REQUIRED ACTION: Show only those lines of the entries where the string "index" is found.

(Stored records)
################

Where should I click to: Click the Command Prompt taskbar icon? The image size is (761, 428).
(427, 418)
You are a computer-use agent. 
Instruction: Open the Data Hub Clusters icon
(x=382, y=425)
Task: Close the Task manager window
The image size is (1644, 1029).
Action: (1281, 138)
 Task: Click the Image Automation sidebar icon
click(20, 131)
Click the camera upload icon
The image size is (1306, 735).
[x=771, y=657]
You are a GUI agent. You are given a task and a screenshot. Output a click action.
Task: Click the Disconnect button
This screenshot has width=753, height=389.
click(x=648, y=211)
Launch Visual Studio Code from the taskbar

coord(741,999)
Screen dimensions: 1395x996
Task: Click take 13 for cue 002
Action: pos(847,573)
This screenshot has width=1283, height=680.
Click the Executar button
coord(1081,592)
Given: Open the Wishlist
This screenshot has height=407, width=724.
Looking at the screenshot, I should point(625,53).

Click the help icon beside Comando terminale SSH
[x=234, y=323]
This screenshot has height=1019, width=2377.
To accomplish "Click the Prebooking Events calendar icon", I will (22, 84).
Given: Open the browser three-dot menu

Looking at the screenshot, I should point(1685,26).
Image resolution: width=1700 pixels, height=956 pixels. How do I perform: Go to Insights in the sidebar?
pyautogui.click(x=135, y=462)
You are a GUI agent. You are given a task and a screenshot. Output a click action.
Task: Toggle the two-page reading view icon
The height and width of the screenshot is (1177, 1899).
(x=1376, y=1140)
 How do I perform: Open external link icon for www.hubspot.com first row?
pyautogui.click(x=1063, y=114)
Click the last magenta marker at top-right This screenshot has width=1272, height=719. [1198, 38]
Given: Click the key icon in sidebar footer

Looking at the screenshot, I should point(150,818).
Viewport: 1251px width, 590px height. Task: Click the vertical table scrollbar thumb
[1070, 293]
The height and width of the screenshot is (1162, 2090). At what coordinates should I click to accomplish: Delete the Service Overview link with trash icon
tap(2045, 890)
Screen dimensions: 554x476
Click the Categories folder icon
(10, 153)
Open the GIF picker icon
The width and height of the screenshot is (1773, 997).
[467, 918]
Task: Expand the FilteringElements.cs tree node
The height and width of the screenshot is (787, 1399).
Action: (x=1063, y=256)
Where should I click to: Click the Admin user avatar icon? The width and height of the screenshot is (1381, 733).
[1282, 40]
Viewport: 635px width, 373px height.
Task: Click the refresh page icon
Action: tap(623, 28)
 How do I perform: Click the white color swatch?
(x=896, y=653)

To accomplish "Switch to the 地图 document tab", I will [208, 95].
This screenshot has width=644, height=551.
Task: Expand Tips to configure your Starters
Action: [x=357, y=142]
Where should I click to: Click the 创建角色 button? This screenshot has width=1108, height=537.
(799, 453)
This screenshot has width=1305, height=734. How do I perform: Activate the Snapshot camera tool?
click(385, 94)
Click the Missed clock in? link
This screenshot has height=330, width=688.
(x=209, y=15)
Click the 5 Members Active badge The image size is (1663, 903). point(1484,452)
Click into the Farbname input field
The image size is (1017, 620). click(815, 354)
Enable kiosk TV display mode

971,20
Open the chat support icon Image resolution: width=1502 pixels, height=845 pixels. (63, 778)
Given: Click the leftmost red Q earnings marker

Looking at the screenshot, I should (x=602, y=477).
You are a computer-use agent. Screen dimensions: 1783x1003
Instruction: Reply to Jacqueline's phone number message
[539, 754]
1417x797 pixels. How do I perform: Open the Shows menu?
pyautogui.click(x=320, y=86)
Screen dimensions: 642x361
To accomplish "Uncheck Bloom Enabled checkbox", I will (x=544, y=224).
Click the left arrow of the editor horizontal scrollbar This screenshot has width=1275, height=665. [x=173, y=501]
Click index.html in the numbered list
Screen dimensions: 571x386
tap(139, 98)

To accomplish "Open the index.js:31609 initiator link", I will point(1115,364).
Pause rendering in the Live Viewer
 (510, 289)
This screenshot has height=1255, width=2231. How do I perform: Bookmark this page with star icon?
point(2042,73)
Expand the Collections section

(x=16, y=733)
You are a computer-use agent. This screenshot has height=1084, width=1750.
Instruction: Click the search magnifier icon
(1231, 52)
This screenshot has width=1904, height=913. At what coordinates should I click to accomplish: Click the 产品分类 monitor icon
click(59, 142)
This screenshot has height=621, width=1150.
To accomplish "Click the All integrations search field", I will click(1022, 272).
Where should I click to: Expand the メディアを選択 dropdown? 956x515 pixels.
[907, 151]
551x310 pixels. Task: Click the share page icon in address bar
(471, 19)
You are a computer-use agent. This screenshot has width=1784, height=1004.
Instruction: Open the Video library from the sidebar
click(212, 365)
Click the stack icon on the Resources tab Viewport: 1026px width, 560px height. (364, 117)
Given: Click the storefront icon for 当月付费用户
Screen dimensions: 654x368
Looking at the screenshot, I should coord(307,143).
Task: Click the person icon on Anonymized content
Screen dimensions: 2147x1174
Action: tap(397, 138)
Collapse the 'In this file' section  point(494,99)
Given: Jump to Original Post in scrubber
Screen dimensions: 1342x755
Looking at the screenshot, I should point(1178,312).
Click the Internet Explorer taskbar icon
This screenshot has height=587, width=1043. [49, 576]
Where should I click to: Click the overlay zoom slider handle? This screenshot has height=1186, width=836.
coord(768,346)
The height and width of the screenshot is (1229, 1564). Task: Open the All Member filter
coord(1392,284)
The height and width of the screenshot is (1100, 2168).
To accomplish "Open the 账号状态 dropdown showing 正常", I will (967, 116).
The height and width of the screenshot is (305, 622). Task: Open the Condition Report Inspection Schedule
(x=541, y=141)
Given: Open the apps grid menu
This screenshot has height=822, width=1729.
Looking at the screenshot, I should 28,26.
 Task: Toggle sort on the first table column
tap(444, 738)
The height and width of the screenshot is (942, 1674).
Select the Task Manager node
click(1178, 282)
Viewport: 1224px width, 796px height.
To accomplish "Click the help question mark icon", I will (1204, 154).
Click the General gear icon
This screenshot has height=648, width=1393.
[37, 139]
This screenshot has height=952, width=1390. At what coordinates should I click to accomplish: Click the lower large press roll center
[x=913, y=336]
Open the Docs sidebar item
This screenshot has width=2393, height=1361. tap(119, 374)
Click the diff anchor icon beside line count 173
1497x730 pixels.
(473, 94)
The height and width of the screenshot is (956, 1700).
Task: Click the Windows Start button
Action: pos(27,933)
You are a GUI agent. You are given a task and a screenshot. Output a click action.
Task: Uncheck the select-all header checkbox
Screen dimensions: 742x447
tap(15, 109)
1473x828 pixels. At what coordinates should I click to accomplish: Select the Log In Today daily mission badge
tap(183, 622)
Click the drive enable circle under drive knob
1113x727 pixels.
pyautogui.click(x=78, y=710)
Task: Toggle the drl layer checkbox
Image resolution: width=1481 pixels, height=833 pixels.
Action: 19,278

################

ANSWER TO THE PROBLEM:
Click index.html in the numbered list
To accomplish "Open the index.js:31609 initiator link", I will point(1115,364).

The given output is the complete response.